*TASK DESCRIPTION*: Where the line with "Identify the click" appears below, start writing out lines exactly, and finish with the line with "о нас (87, 2213)", which is included; write out nothing else.

*INFORMATION*:
╭──

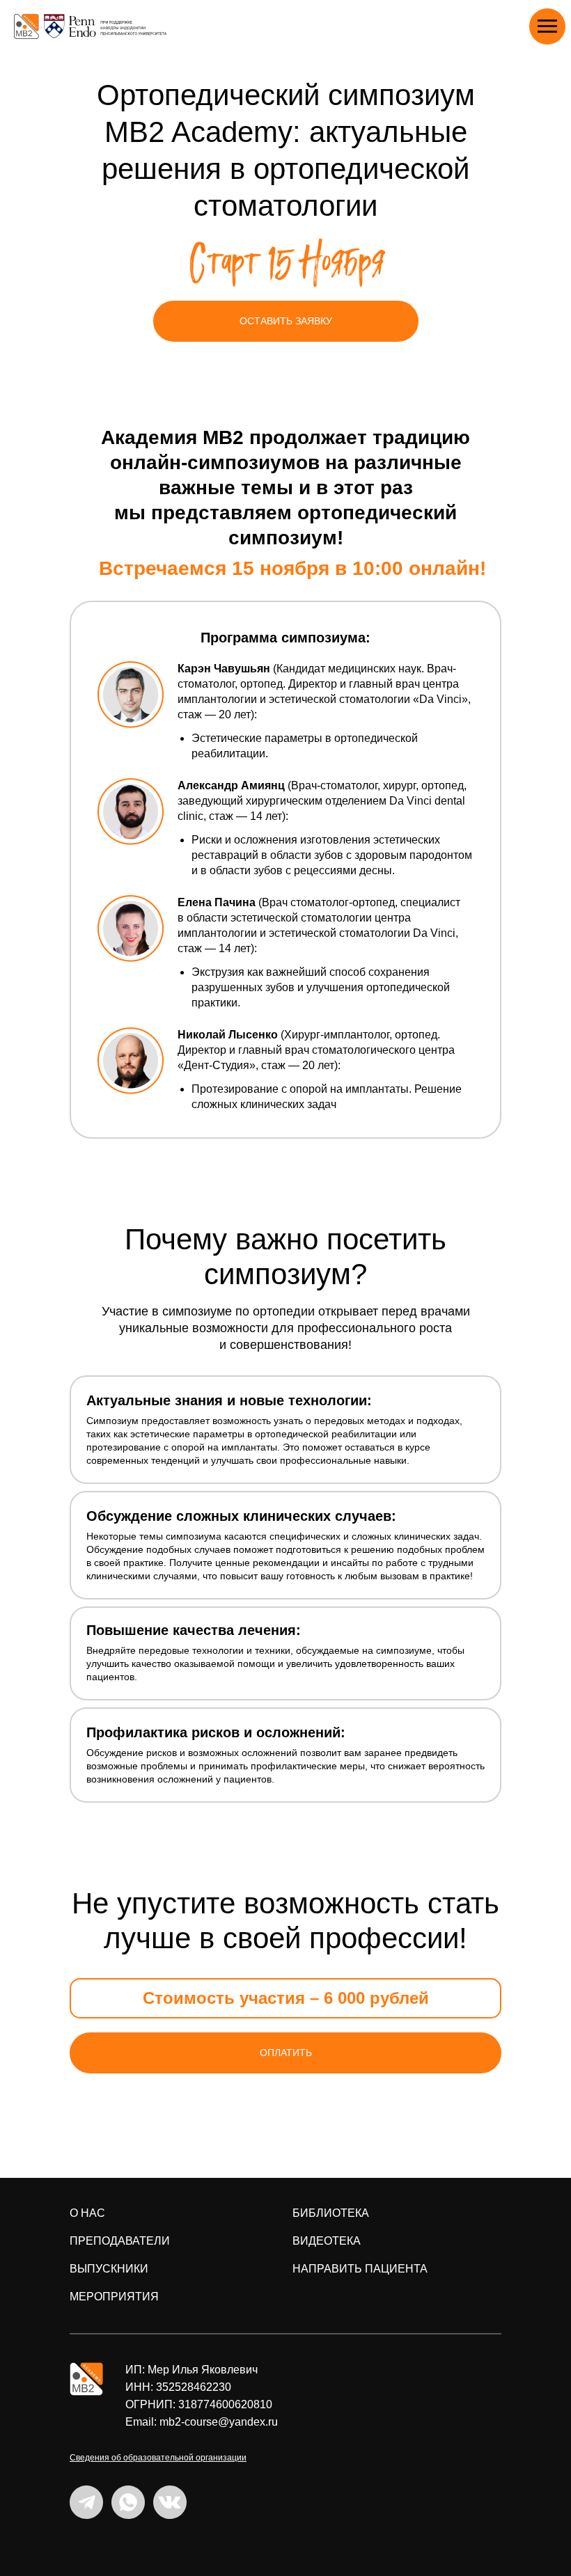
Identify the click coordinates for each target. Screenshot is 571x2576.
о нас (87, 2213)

╰──
╭──

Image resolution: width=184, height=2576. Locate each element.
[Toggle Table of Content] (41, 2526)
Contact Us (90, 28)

╰──

*EXERCISE SOLUTION*:
Identify the click coordinates for each target. Screenshot is 571x2576.
о нас (87, 2213)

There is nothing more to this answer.